One Of The Strongest Engineering Materials In The World Can Now Be Used For 3D Printing

Tungsten carbide-cobalt (WC-Co) is the go-to material for tool edges and anything that typical hardened steel tools can't touch because it's abrasion-resistant and tough. That strength also makes it a nightmare to manufacture into custom shapes. In most factories, WC-Co parts are made by pressing metal powders and then heating them in a high-temperature furnace. It works, but it's an inefficient manufacturing process when it comes to complex forms, and the raw material going in produces a less-than-ideal yield.

But instead of making a tool from scratch, why not just add WC-Co where needed instead? Hot-wire laser irradiation, or hot-wire welding, is the answer according to researchers at Hiroshima University. This process softens the metal rather than melting it down and causing overheating issues, with the process bringing the material to a point where it can be fused without losing its structure. With tungsten and cobalt being expensive metals, this process will provide a higher yield and can be compared to metal 3D printing, given the layer-by-layer manufacturing method.

This could be a groundbreaking moment not just for tool manufacturing, but for 3D printing down the line, too. Hot-wire laser irradiation combines a laser with a pre-heated wire so material can be added while keeping tight control on heat. Researchers tested two build styles, and the hard work is all in the details, which is to be expected for such a complicated process.

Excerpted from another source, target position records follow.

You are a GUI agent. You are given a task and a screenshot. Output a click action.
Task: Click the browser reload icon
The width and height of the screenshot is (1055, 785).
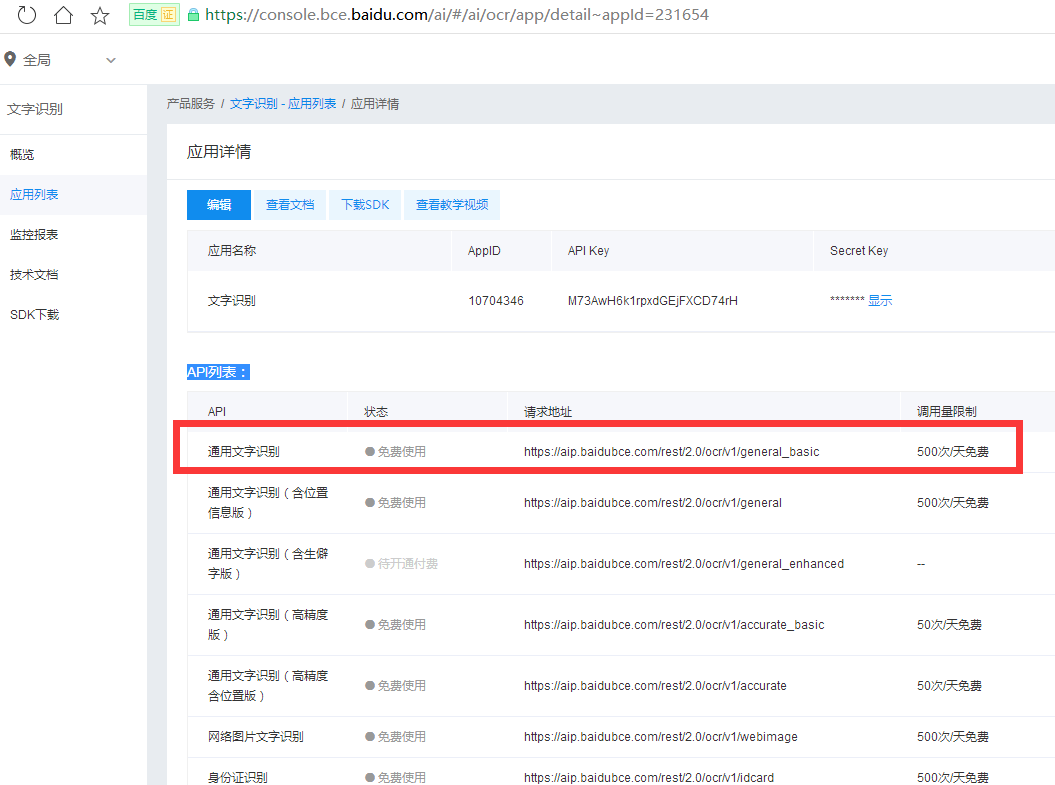(x=27, y=15)
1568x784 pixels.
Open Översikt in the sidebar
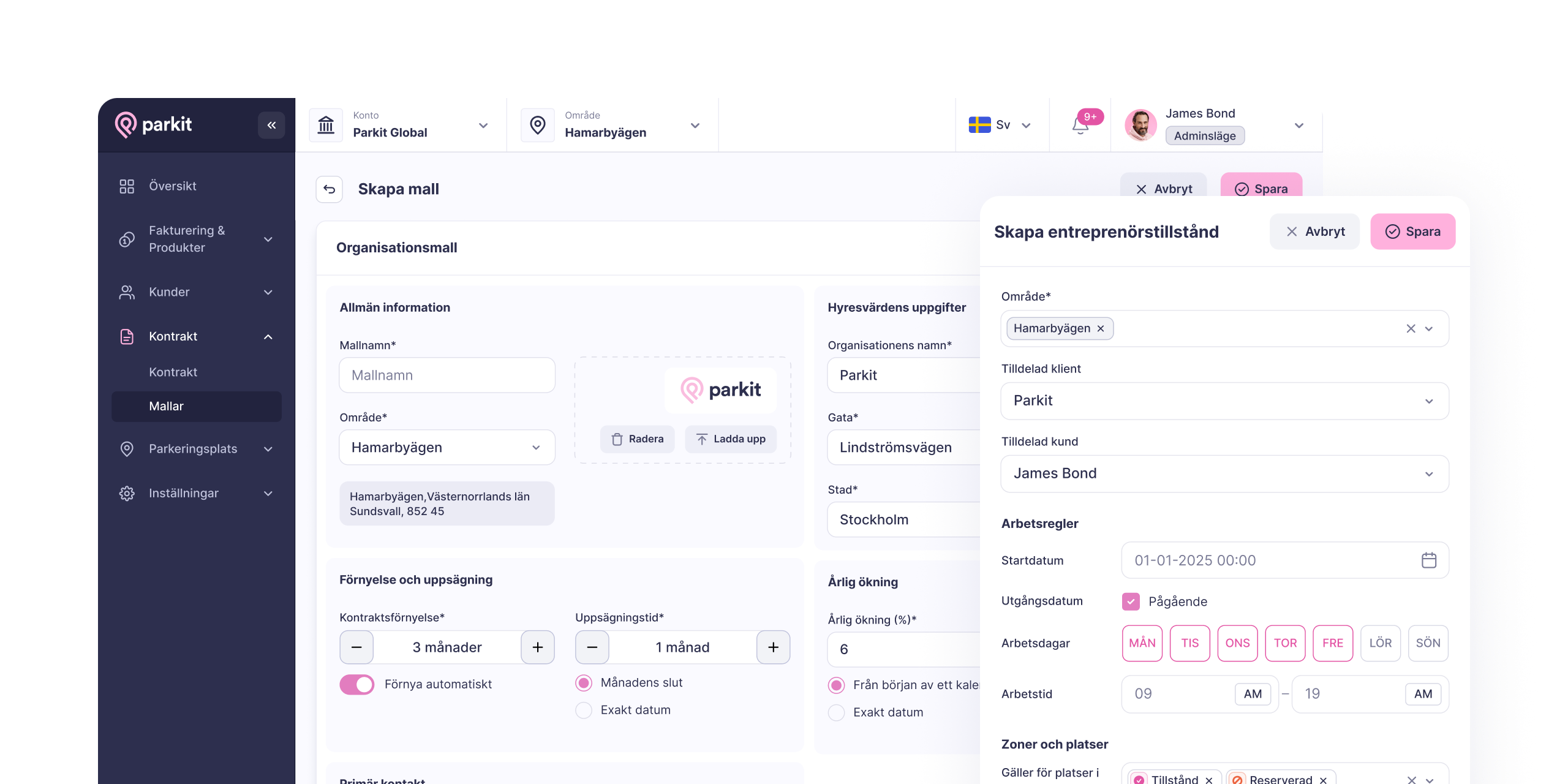173,186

One approach led to a chemical breakdown of tungsten carbide near the top of the build, which can create defects. But the most successful attempt relied on better temperature control and an extra nickel-based alloy inserted between WC-Co layers that helps the structure form properly. Think of it as an adhesive to create a solid piece of tungsten carbide-cobalt. This could turn into a metal 3D printer setup eventually, as there are already 3D printers that can handle stainless steel, aluminum, and tool steel such as MPRINT.

Following this discovery, the team reported that it could make parts with hardness above 1400 HV. That's twice as tough as hardened steel and good enough for milling, parting off, and turning with interrupted cutting. This process also avoids defects and decomposition, which could arguably also spark ideas for safe metal 3D printers for enthusiast use at home, the U.S. Navy certainly has the same idea.

Researchers now looking into improving crack resistance and making more complex shapes, with the former being the main challenge with Tungsten Carbide in general thanks to carbon . This is why tools are usually coated or tipped with the metal, with the main material being a steel alloy or hardened tool steel that has some flexibility.